What you should do -
An exact transcription of the data below is needed.

Excerpted data -
------
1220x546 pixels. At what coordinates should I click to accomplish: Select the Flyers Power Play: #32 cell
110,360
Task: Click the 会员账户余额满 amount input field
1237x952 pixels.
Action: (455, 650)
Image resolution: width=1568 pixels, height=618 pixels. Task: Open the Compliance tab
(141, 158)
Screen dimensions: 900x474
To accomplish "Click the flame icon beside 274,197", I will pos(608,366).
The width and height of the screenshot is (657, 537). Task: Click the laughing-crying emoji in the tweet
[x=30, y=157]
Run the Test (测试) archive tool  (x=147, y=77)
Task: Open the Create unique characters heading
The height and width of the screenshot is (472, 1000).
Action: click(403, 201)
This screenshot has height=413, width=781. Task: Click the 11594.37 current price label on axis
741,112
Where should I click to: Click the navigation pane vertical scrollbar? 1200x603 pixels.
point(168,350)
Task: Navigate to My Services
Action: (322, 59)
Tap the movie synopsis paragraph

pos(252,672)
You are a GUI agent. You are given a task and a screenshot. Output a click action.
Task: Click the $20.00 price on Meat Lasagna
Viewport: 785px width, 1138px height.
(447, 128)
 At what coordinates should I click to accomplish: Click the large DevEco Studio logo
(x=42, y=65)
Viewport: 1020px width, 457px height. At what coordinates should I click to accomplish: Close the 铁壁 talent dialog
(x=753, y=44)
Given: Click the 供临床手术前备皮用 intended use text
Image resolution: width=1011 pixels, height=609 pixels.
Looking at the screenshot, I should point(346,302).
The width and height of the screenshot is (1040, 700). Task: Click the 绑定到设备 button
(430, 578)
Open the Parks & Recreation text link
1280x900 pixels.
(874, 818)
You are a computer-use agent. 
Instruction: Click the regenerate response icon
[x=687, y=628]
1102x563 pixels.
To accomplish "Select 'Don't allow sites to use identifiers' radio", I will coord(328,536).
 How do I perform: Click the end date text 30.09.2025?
------
Task output -
1220x546 pixels. At what coordinates should I click to accomplish: Select the Flyers Power Play: #32 cell
110,360
Task: Click the 会员账户余额满 amount input field
1237x952 pixels.
Action: (455, 650)
Image resolution: width=1568 pixels, height=618 pixels. Task: Open the Compliance tab
(141, 158)
Screen dimensions: 900x474
To accomplish "Click the flame icon beside 274,197", I will pos(608,366).
The width and height of the screenshot is (657, 537). Task: Click the laughing-crying emoji in the tweet
[x=30, y=157]
Run the Test (测试) archive tool  (x=147, y=77)
Task: Open the Create unique characters heading
The height and width of the screenshot is (472, 1000).
Action: click(403, 201)
This screenshot has height=413, width=781. Task: Click the 11594.37 current price label on axis
741,112
Where should I click to: Click the navigation pane vertical scrollbar? 1200x603 pixels.
point(168,350)
Task: Navigate to My Services
Action: (322, 59)
Tap the movie synopsis paragraph

pos(252,672)
You are a GUI agent. You are given a task and a screenshot. Output a click action.
Task: Click the $20.00 price on Meat Lasagna
Viewport: 785px width, 1138px height.
(447, 128)
 At what coordinates should I click to accomplish: Click the large DevEco Studio logo
(x=42, y=65)
Viewport: 1020px width, 457px height. At what coordinates should I click to accomplish: Close the 铁壁 talent dialog
(x=753, y=44)
Given: Click the 供临床手术前备皮用 intended use text
Image resolution: width=1011 pixels, height=609 pixels.
Looking at the screenshot, I should point(346,302).
The width and height of the screenshot is (1040, 700). Task: Click the 绑定到设备 button
(430, 578)
Open the Parks & Recreation text link
1280x900 pixels.
(874, 818)
You are a computer-use agent. 
Instruction: Click the regenerate response icon
[x=687, y=628]
1102x563 pixels.
To accomplish "Select 'Don't allow sites to use identifiers' radio", I will coord(328,536).
 How do I perform: Click the end date text 30.09.2025?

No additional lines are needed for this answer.